The Joe Reis Show Why AI Agents Need a New Lakehouse. Ciro Greco (Bauplan) on “Git for Data”
Nov 26, 2025
Ciro Greco, Co-founder and CEO of Bauplan, dives into the future of data infrastructure with a focus on a 'Code-First' approach. He explains how traditional data stacks fail autonomous AI agents and why a programmable lakehouse is vital. Ciro introduces 'Git for Data' semantics, detailing how features like branching and transactionality create safe environments for agents to work without corrupting production data. He also shares insights on the evolving roles of data teams and the growing need for principled controls amid increasing automation.
AI Snips
Chapters
Transcript
Episode notes
Code-First Lakehouse Mentality
- Treat the lakehouse as code-first: data should be managed like software with simple APIs and transactional guarantees.

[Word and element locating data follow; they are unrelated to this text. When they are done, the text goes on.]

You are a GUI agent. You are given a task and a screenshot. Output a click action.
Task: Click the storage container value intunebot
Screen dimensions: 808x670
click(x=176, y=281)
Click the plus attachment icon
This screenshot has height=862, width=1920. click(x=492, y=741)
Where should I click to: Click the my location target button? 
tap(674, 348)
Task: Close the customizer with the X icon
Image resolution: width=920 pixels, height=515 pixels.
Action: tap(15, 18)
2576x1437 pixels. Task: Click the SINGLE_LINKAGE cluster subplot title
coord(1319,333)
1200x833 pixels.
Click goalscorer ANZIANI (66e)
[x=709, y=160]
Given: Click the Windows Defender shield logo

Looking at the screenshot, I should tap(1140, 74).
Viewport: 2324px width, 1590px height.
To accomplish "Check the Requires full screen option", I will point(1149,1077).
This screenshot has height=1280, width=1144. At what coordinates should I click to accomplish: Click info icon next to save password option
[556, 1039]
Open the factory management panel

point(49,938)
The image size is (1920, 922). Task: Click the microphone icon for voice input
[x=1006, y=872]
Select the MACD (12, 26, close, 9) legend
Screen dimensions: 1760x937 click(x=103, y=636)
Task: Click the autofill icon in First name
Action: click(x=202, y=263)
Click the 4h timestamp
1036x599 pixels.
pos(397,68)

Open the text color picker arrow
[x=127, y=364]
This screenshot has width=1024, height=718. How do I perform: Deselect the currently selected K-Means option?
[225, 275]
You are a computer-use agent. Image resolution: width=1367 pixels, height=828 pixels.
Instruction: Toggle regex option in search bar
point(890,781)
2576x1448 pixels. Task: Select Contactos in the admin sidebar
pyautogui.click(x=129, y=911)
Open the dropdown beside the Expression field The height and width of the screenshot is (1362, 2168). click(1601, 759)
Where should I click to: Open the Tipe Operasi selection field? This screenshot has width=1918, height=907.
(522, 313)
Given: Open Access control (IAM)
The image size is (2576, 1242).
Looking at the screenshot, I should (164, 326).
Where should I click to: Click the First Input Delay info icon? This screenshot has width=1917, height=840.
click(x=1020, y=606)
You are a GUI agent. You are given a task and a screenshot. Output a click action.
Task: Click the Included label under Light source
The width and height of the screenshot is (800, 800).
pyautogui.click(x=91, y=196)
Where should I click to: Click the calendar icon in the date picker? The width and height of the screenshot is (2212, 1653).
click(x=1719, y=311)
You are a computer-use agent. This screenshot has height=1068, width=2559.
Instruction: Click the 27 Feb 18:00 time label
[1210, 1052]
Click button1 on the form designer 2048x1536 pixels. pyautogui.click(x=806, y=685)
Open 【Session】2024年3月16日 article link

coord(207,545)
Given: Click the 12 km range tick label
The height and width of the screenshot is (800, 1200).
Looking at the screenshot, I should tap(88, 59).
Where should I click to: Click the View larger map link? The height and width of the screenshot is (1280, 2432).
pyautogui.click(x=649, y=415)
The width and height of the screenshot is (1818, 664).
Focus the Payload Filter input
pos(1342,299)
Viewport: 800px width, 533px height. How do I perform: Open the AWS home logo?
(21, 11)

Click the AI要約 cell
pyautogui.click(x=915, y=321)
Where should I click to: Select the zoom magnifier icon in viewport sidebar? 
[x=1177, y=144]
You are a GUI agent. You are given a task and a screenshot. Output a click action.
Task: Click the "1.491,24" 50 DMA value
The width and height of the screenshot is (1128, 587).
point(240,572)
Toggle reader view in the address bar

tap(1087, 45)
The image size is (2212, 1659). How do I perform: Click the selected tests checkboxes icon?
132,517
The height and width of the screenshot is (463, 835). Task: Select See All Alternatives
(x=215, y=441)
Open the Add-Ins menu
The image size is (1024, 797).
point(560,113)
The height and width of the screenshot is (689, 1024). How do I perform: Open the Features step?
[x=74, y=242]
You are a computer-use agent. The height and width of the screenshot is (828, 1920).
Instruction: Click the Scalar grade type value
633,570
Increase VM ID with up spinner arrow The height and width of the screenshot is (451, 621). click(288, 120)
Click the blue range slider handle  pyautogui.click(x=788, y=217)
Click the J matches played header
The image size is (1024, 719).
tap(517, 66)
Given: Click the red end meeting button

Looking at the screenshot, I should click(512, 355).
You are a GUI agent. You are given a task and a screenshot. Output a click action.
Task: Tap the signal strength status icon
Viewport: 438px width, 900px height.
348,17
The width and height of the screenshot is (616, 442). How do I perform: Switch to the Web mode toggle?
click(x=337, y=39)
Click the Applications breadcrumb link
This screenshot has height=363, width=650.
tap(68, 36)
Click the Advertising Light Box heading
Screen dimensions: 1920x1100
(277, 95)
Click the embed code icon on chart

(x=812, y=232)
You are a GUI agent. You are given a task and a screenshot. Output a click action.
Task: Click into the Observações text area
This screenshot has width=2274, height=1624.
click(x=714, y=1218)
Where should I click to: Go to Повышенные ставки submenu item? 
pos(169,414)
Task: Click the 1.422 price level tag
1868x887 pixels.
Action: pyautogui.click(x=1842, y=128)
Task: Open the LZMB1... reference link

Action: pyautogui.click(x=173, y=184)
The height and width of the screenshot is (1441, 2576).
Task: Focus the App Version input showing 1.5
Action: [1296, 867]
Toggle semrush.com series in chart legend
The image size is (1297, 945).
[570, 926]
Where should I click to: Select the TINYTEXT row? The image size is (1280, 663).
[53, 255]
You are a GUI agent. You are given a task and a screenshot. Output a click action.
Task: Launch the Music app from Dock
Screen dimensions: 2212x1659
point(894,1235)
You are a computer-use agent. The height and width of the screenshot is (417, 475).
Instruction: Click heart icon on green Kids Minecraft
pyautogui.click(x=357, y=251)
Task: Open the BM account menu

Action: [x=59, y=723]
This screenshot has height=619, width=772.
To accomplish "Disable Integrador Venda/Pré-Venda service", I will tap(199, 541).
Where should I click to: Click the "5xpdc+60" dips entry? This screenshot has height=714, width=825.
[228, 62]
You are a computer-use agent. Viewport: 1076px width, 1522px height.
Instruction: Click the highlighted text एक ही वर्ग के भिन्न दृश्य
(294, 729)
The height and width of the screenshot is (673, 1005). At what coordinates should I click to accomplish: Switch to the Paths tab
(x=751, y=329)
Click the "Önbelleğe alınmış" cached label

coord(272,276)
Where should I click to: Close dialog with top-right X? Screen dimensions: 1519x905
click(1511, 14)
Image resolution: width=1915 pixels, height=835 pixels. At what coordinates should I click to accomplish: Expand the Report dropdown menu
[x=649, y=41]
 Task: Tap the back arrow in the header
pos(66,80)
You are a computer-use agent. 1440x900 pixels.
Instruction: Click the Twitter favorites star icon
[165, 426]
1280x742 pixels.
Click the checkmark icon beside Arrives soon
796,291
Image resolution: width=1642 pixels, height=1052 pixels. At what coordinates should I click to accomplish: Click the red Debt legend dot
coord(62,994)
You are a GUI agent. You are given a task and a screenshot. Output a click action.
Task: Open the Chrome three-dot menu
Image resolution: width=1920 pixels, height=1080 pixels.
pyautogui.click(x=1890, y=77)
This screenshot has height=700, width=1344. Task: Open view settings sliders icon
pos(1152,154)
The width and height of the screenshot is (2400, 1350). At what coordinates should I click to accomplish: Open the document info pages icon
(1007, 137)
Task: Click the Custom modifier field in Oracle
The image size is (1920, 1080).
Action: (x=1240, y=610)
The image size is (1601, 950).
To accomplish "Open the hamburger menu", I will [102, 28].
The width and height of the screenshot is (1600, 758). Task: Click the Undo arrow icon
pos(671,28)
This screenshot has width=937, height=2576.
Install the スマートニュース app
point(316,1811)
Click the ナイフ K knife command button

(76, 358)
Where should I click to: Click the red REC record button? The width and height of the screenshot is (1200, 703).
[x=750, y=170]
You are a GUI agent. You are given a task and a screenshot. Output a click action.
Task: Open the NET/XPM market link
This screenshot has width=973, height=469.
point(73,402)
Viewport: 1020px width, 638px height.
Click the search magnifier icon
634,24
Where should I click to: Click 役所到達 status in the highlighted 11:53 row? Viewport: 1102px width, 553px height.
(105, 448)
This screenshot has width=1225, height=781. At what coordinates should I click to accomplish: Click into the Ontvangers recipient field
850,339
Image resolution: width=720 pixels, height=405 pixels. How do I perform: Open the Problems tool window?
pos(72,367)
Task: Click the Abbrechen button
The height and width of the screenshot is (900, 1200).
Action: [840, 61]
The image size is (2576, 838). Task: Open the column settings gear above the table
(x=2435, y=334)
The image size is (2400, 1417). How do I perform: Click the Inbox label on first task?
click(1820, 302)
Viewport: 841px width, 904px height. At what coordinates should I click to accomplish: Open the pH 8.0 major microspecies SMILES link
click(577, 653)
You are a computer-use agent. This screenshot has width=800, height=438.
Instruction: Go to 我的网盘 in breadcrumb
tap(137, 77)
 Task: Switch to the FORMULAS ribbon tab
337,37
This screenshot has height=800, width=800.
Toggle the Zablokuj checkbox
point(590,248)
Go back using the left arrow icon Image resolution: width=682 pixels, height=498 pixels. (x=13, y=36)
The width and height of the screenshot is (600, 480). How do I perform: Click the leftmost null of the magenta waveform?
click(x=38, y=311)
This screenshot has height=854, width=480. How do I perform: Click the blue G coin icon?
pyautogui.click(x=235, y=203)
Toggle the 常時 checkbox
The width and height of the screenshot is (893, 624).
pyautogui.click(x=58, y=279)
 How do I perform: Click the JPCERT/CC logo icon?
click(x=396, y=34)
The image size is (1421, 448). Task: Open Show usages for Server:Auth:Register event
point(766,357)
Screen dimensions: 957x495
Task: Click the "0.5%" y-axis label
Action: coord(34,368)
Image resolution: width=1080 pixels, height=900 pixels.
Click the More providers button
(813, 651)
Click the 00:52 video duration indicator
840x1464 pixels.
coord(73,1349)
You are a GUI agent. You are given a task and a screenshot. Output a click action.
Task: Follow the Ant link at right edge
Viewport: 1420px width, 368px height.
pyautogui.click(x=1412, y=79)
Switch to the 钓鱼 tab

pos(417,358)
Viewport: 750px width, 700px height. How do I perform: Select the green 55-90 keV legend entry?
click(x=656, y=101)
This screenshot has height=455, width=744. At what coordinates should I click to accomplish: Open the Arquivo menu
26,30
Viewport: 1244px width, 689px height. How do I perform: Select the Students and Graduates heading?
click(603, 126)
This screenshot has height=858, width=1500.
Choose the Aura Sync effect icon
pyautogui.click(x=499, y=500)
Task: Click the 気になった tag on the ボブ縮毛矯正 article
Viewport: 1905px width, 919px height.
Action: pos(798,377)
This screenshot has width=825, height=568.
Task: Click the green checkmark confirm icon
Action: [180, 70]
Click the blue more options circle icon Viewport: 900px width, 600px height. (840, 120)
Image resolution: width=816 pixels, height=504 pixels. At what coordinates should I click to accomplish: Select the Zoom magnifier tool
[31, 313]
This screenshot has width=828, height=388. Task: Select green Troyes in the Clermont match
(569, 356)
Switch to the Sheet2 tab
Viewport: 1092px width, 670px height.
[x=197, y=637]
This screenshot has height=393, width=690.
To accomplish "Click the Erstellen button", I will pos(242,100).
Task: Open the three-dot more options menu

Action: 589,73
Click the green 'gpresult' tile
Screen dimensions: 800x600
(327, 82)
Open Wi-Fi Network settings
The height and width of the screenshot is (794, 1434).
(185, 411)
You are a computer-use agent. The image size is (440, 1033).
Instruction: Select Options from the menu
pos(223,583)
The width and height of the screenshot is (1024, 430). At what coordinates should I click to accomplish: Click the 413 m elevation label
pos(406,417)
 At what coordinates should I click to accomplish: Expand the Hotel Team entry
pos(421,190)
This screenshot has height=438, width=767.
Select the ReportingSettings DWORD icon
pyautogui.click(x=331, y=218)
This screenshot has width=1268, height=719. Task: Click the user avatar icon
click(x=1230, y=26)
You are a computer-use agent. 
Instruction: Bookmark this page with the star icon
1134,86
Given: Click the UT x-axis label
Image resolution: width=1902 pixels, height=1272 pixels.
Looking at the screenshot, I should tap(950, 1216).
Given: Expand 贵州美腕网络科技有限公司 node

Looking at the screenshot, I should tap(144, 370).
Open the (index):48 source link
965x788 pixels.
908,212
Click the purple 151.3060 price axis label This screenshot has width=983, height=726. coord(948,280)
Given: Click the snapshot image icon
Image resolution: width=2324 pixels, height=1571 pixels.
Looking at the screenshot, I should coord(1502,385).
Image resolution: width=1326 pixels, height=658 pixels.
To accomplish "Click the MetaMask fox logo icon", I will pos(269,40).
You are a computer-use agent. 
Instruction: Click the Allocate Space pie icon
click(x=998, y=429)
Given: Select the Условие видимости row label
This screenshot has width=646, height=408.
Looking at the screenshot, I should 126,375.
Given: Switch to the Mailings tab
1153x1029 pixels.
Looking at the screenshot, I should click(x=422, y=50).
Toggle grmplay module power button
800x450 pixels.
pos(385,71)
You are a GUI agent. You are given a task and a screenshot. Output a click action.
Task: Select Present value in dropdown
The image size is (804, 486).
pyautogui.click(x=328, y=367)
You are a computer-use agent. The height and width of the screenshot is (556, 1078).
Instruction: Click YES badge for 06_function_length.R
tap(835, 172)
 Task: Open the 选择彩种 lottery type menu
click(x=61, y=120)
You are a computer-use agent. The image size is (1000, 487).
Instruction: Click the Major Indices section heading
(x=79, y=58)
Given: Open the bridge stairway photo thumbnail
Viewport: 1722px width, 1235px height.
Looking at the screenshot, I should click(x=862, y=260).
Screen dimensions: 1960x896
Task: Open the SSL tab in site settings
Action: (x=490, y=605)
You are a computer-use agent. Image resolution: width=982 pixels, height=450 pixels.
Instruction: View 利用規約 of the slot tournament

- Bauplan abstracts infra and runtimes so engineers can treat data engineering as code, not plumbing.
Enforce Git Semantics On Data
- Use Git-like primitives (branching, isolation, transactionality) to make multi-table operations auditable and reversible.
- Build runtime guarantees so pipelines behave like database transactions and fail safely in isolated branches.
Run Pipelines In Branch Sandboxes
- Always run pipelines in isolated branches so partial failures never corrupt production data.
- Inspect the branch's code, runtime, and data to debug and deterministically reproduce failures before merging.